We have $G(x) = \displaystyle\sum_{n=0}^\infty a_n x^n = \sum_{n=0}^\infty n^2x^n$.

$$\displaystyle\sum_{n=0}^\infty x^n = \frac{1}{1-x}$$

Differentiate both sides and multiply by $x$:

$$\displaystyle\sum_{n=0}^\infty nx^n = \frac{x}{(1-x)^2}$$

And one more time:

$$\displaystyle\sum_{n=0}^\infty n^2x^n = \frac{x(1+x)}{(1-x)^3}$$

So $\displaystyle G(x) = \frac{x(1+x)}{(1-x)^3}$.

## Solution 2

Note that $$n^2=\binom{n+1}{2}+\binom{n}{2}\tag{1}.$$ Also $$\frac{1}{(1-x)^k}=\sum_{n=0}^\infty \binom{k+n-1}{k-1}x^n\tag{2}.$$ for $k\geq 1$ (by repeatedly differentiating the geometric series or by the extended binomial theorem).
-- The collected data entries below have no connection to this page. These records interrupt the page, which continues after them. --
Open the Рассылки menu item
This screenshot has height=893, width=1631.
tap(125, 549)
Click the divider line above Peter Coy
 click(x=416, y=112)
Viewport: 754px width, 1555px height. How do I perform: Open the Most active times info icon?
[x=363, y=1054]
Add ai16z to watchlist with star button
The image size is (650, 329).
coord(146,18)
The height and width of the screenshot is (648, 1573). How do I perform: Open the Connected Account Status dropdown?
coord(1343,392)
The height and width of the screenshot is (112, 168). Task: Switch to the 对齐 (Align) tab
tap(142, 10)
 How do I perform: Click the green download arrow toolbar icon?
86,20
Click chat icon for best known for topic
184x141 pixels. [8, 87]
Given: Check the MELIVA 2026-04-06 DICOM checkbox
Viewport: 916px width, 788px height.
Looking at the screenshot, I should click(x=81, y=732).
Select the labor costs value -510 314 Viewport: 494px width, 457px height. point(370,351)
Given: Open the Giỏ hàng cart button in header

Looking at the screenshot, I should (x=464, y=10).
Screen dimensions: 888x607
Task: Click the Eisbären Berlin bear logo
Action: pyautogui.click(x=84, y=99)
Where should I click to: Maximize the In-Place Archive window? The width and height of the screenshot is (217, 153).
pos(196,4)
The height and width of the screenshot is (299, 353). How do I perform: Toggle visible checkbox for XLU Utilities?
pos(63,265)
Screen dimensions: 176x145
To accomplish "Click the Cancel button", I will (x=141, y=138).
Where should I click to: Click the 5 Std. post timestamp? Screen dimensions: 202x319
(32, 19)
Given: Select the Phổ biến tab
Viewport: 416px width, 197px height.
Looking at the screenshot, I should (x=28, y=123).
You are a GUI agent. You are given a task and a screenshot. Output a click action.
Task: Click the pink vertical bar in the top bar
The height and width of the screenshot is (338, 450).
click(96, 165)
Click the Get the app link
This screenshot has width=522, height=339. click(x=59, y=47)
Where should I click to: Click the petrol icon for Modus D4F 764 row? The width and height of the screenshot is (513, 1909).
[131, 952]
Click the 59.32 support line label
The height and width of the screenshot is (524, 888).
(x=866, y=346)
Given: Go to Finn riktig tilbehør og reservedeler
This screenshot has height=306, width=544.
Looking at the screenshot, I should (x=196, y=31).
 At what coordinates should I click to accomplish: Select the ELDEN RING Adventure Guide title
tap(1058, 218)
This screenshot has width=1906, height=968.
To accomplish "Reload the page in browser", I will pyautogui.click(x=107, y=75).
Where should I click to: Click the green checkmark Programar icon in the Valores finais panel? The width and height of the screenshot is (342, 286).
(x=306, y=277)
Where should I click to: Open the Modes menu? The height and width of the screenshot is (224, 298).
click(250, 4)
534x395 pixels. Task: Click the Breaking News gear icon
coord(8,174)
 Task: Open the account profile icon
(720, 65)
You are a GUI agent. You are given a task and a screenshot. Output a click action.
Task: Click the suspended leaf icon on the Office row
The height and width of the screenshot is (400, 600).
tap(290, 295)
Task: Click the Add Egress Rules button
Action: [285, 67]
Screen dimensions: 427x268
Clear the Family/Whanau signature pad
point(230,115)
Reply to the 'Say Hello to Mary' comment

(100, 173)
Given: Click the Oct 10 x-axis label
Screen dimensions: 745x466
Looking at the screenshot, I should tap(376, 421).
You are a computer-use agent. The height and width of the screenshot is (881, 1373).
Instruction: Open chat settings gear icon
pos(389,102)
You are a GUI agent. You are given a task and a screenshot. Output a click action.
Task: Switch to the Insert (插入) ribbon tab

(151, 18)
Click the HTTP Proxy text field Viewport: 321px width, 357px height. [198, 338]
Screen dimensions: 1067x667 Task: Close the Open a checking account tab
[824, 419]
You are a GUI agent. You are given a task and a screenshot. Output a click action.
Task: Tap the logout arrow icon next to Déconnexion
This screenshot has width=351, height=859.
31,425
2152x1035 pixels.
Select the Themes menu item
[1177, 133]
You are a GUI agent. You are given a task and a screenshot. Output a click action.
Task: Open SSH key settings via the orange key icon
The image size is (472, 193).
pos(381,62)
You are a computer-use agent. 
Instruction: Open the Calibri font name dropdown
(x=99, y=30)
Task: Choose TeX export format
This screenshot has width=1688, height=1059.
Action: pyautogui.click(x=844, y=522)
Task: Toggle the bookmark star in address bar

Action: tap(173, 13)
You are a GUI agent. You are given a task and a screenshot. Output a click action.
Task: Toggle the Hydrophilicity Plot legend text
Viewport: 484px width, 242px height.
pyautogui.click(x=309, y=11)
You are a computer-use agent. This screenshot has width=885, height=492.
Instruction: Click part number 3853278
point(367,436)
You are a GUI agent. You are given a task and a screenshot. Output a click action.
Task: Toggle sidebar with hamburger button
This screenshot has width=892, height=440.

In particular $$\frac{1}{(1-x)^3}=\sum_{n=0}^\infty \binom{n+2}{2}x^n\tag{3}.$$ Mutiply by $x^n$ and sum on $n$ in (1) to get that $$\sum_{n=0}^\infty n^2x^n =\sum_{n=0}^\infty\binom{n+1}{2}x^n+\sum_{n=0}^\infty\binom{n}{2}x^n =\frac{x}{(1-x)^3}+\frac{x^2}{(1-x)^3} =\frac{x(1+x)}{(1-x)^3}.\tag{4}$$ by (3).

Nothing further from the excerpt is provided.